The Meaning of Marriage (Part 2 of 3)

After yesterday’s brief review of The Meaning of Marriage, today I will go through the first half in more detail:

In Chapter 1: The Secret of Marriage, Keller states that secret of marriage is the gospel, for the gospel helps us to understand marriage and marriage helps us to understand the gospel. It is through the gospel that we find the power and the pattern for marriage:
God’s saving love in Christ...is marked by both radical truthfulness about who we are and yet also radical, unconditional commitment to us. (p48)
The truth and love combined in the gospel gives us the power and the knowledge of how to be married.

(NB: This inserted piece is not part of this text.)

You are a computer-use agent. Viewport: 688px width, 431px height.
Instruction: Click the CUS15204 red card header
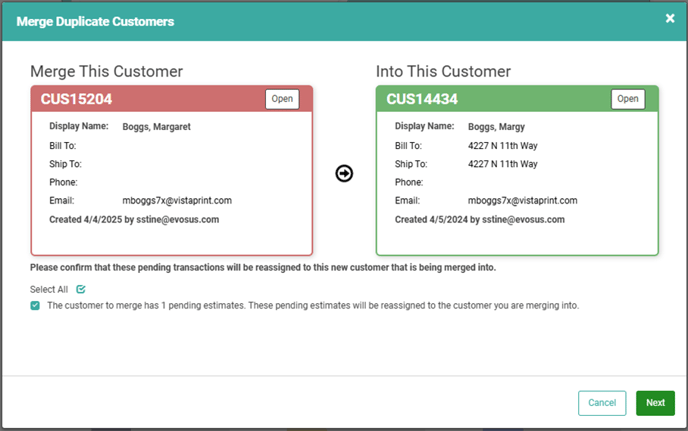tap(172, 99)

It is true that marriage is hard work, but it is worth it:
Marriage is glorious but hard. It’s a burning joy and strength, and yet it is also blood, sweat, and tears, humbling defeats and exhausting victories. (p21)
Keller also deals with a very helpful misconception in this chapter: the idea that we have to find our soul mate, the perfect person to marry. No, he says, we never marry the ‘right person’. For 2 reasons: we change throughout our lives and we are sinful.

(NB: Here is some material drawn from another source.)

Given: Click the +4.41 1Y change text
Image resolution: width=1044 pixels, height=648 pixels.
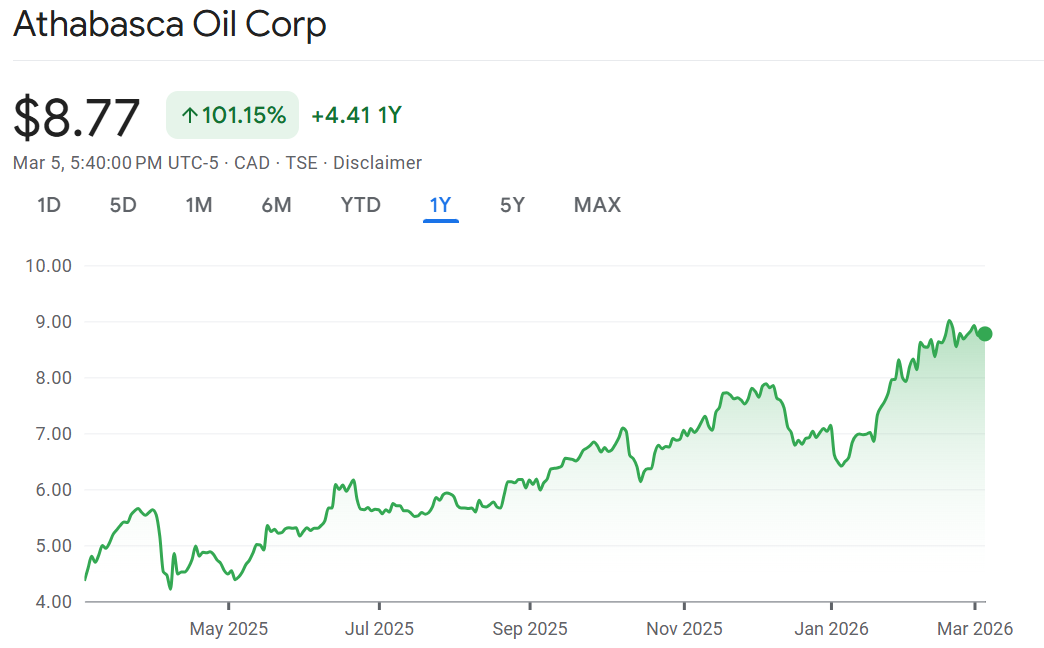Looking at the screenshot, I should (x=356, y=115).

In Chapter 2: The Power for Marriage, Keller unpacks the idea that is in the Holy Spirit who helps us to have the power for marriage, working against the main enemy of marriage – the sinful self-centredness of our hearts.
Only if you have the ministry of the Spirit in your life will you be fully furnished to face the challenges of marriage in general. And only if you are filled with the Spirit will you have all you need to perform the duty of serving your spouse in particular. (p52-3)
He challenges us to look at the reasons for issues in a marriage:
When facing any problem in marriage, the first thing you look for at the base of it is, in some measure, self-centredness and an unwillingness to serve or minister to the other. (p59)
Making it a priority to know, fear and serve the Lord Jesus gives us power and strength for this type of marriage and helps us to continue to want to serve the other and let go of our self-centredness.

I found this chapter particularly helpful in thinking through where many issues in marriage come from – our desire to put ourselves first, rather than serve first.


Chapter 3: The Essence of Marriage helps us to consider what is at the centre of marriage – love. But so much more than that – a covenantal love. A love that is a promise and a commitment, a love that promises to last the future, not just the present.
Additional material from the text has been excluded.